In the fall of 1992, MTA announced that weekend service on Route 35 would be eliminated in January 1993 due to low ridership. After public outcry resulting from these cuts, MTA arranged for a private contractor to provide weekend service along Philadelphia Road. This service was eventually cut. But in 2000, weekend service on Route 35 was restored.

In 1997, Route 35 started to make its first comeback from its cuts earlier in the decade when all trips on the line were extended to White Marsh. There was no actual addition in the level of service provided when the route was extended. In fact, midday frequency was reduced as the single bus that operated had a longer route. But this became the most frequent service to White Marsh Mall, an area previously served by a minimal amount of bus service.

In 2000, Route 35 saw yet its biggest expansion. The line was combined with Route 62. By using the operating budget of the two lines together to operate a single route, MTA was able to provide hourly service to White Marsh at all times, with other trips making short turns at the city line, and operating via Armistead Gardens, a deviation on Route 62.

In 2005, as part of the Greater Baltimore Bus Initiative, a comprehensive overhaul plan for the Baltimore region, Route 35 was combined with Route 31, and extended west to UMBC. At this time, all trips were extended to White Marsh, with short turns no longer being made at the city line. In order to reduce confusion, the new combined line, during its first three months of operation, was identified as Route 31/35 before it once again assumed the Route 35 designation on February 5, 2006.

===Overhaul changes===
As a result of the overhaul, deviations from the main corridor of Route 35 were eliminated. While some were provided by other lines, others were no longer served by any MTA buses.
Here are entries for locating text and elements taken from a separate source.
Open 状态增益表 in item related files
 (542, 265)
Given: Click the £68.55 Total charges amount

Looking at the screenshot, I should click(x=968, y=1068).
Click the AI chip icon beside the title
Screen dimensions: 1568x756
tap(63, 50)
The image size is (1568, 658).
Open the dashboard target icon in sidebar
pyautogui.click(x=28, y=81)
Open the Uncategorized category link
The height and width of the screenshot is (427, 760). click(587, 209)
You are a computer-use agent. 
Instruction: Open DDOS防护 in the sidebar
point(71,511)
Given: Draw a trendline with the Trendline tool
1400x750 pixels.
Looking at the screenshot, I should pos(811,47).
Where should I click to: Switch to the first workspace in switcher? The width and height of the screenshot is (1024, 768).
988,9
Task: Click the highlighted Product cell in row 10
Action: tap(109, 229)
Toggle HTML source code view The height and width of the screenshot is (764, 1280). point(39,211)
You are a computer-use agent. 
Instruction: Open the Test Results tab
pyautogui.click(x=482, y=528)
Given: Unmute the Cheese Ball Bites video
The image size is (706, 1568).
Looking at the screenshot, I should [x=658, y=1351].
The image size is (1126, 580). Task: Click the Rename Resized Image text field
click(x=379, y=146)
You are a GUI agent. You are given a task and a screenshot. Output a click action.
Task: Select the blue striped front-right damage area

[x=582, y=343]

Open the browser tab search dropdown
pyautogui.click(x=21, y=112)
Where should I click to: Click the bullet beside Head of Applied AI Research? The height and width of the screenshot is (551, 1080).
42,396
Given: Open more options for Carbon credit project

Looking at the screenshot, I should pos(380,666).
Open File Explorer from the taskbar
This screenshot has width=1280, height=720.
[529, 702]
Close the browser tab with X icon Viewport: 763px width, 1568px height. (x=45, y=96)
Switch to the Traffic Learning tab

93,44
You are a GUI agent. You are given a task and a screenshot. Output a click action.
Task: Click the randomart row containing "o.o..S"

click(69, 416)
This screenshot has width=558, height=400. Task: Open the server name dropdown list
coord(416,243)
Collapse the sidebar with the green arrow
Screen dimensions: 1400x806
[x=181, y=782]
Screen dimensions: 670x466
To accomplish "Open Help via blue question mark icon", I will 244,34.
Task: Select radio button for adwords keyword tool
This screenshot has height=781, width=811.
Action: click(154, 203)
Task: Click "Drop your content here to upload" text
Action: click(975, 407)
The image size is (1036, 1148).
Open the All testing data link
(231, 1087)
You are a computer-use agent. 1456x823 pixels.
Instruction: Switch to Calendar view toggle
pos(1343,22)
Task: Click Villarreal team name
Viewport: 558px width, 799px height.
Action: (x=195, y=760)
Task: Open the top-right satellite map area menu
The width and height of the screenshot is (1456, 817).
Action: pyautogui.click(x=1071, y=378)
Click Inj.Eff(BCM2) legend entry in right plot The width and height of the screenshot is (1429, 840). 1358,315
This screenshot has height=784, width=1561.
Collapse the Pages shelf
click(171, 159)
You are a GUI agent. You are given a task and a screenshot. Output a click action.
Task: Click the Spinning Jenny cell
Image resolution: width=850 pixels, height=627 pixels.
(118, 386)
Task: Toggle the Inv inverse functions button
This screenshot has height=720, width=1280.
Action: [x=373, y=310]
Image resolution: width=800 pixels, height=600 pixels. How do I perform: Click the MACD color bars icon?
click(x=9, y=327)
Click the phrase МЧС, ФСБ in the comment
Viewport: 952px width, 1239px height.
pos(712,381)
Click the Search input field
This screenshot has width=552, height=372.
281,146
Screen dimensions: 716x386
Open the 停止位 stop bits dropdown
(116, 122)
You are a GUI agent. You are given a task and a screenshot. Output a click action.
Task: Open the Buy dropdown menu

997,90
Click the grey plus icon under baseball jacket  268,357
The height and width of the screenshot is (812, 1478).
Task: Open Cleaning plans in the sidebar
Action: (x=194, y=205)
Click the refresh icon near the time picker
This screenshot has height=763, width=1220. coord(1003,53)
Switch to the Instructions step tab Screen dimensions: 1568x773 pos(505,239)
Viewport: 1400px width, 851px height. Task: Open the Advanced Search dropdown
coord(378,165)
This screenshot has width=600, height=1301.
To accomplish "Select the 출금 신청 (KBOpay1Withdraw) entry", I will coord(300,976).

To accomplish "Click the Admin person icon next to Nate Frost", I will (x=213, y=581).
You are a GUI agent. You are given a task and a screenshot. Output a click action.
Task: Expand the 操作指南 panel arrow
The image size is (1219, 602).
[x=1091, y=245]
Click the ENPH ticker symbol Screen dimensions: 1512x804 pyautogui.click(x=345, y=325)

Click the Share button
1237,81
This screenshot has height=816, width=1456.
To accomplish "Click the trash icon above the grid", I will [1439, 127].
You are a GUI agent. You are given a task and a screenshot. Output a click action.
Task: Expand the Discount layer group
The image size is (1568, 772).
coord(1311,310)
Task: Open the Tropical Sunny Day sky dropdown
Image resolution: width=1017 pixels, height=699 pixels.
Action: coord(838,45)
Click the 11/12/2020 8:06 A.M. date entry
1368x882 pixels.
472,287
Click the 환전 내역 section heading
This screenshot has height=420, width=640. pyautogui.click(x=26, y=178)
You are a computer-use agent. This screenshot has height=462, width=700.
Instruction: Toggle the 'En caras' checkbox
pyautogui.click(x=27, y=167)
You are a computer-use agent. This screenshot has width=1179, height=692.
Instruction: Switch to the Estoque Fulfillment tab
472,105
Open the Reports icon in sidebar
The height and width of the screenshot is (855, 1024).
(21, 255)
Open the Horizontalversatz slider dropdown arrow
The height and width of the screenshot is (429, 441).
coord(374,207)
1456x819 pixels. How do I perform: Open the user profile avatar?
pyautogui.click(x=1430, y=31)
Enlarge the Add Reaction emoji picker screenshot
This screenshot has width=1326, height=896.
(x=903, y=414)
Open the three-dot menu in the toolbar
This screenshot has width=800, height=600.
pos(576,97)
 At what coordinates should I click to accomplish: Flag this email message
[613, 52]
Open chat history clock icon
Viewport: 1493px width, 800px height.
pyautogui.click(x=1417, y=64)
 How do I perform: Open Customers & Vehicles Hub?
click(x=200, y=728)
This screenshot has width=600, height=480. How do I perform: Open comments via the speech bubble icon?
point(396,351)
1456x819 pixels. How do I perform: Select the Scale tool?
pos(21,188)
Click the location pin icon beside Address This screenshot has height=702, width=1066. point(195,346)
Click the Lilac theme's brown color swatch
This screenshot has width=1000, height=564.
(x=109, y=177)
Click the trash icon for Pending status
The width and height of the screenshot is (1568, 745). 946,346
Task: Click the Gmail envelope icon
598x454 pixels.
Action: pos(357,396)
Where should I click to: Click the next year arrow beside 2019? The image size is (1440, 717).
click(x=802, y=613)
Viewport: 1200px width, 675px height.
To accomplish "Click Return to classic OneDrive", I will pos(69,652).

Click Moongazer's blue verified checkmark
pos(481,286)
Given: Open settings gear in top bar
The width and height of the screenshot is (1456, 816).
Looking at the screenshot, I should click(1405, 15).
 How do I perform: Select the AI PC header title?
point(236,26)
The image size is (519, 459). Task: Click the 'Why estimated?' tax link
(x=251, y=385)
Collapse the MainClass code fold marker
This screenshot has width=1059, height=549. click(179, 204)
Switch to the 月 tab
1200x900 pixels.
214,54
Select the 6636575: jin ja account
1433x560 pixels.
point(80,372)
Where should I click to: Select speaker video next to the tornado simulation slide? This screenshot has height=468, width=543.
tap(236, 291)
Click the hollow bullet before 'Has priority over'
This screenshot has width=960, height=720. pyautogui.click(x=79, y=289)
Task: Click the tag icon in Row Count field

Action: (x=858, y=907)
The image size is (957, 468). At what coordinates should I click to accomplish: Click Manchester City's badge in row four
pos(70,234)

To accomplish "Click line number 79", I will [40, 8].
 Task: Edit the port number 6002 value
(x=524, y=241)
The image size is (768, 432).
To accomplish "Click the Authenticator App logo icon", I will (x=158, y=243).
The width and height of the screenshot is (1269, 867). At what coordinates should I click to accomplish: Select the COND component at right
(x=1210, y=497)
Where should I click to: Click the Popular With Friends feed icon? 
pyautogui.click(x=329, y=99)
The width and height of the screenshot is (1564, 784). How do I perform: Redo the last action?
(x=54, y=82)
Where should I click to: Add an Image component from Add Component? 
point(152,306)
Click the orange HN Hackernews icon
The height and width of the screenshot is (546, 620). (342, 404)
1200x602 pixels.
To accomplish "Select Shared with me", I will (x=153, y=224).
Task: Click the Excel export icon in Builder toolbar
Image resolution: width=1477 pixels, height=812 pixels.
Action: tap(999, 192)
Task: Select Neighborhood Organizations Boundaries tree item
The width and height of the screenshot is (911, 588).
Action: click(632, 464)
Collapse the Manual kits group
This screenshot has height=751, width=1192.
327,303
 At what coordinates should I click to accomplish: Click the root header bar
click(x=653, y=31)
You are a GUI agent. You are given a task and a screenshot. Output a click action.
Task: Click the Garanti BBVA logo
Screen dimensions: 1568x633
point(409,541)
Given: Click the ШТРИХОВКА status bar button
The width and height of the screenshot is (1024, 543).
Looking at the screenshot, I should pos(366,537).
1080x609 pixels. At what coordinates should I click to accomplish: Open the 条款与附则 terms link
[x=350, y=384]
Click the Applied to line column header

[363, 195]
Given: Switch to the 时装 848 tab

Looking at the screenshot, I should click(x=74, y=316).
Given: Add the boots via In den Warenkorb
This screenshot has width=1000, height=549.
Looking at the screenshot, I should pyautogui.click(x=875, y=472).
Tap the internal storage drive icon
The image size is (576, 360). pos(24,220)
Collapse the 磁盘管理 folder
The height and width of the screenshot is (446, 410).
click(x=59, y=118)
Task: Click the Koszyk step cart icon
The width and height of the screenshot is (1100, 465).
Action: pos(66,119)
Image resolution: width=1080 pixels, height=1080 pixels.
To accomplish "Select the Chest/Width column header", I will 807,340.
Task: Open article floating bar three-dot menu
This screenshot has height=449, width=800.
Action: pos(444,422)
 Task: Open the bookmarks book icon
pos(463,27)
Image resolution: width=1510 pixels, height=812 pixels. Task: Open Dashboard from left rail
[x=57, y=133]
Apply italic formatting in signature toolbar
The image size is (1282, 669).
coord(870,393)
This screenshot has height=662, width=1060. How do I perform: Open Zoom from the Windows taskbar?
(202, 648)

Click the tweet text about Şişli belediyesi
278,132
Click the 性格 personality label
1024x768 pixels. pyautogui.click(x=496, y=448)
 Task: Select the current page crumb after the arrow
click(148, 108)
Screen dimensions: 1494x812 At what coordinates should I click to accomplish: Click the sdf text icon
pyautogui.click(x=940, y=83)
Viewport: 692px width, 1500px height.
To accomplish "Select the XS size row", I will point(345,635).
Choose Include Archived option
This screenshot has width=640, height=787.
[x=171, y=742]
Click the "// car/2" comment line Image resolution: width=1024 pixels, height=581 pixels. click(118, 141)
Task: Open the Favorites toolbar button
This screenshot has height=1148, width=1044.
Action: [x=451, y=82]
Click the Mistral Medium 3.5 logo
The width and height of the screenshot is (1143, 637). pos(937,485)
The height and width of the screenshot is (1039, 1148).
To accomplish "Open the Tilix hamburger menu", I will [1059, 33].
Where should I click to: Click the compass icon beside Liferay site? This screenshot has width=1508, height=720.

- Route 33 was extended south from Moravia to Eastpoint Mall. This route included Armistead Gardens, so bus riders in this area would not have to walk to Pulaski Highway.
- Route 4, which was supposed to terminate in the north at Franklin Square Hospital, was extended to the campus of CCBC Essex. Later, Route 24 was also extended there.
- Route 55 had already been serving the intersection of Golden Ring Road and Kenwood Avenue in Rosedale, and continued to do so.
- Bus service was no longer provided to Chesaco Park.

In June 2017, Route 35 was discontinued as the BaltimoreLink system was launched.